私たちの主張通り、もっと早く中止すべきであったし、回収決定は遅きに失したといえよう。
理由にならないメーカーの理由 ワーナーランバート社は中止の理由を以下のように述べている。
「今でもわれわれはRezulin(注:アメリカでの商品名)の利益は危険を上回ると信じている。しかし、マスコミがセンセーショナルに危険性を書き立てるので、Rezulin使用に伴う安全性と有効性に関して医師・患者間で適切なインフォームド・コンセント(well-informed decision)ができない状況になってしまった。このような状況を考慮してFDAとも協議の結果、販売を中止することにした」
このコメントは、言語道断であるとしても、FDAの中止の理由はどうであろうか。
FDAの中止理由は「他より危険」 FDAは、二種類の同系統の薬剤(Avandia=ロシグリタゾンとActos=ピオグリタゾン)を一九九九年四月に承認以来、Rezulinも含めて三剤の詳細なモニタリングを実施してきた。その結果、Rezulinは他の二剤に比較して、肝臓への毒性がより強く、AvandiaとActosはRezulinよりも危険は少なく利益は同程度であることが示された。
その結果、「Rezulinは、重篤な肝障害が同系統(グリタゾン系)の他の薬剤に比較して多く、他のグリタゾン系薬剤で代替できる」として、FDA はメーカーに対して中止勧告をしたものである。
毒性はグリタゾン剤共通機序 トログリタゾンによる肝障害の発生機序として、リンパ球刺激試験(DLST)陽性でアレルギーであることが推定される場合があるが、アレルギーが推定できない場合もある。
肝細胞のアポトーシス、膵β細胞のアポトーシス、酸素消費量の増大、治療濃度程度で生じる可能性があることから考えれば、重篤な肝障害は、トログリタゾンの薬理作用そのものに密接に関係している可能性が強い。
アクトスも同様に危険の可能性大 日本で新たに承認されたグリタゾン系薬剤のピオグリタゾン(商品名アクトス)も、基本的な薬理作用は全くトログリタゾンと同じである。
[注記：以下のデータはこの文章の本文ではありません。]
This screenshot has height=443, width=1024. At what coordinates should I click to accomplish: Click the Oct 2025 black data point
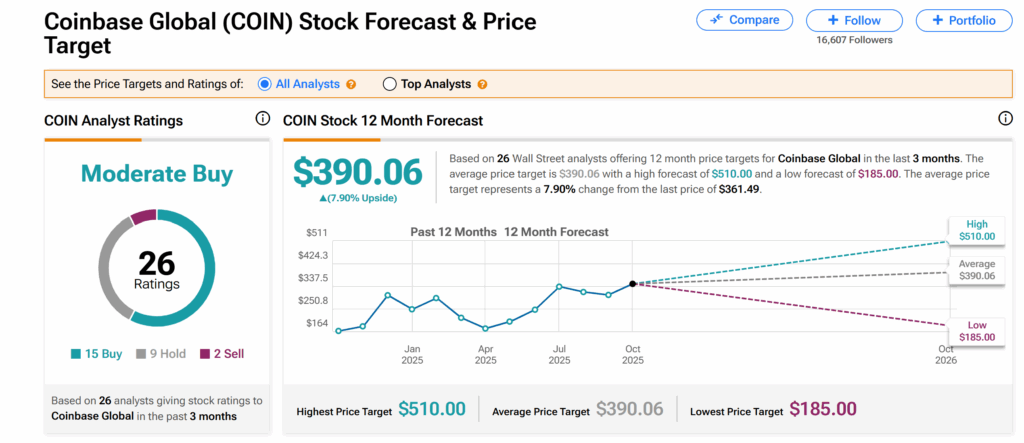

また、臨床試験における貧血、LDH異常、CPK異常、肝機能障害(GOT、GPT異常)、浮腫等の頻度、動物実験での血漿量増加の結果による心肥大などについても、同様である。
膵β細胞や心筋・骨格筋のATP感受性K+(KATP)チャンネル活性をトログリタゾンが用量依存的に抑制することなどを総合すれば、細胞のアポトーシスは肝臓や膵β細胞だけに限らないのではないかと考えられる。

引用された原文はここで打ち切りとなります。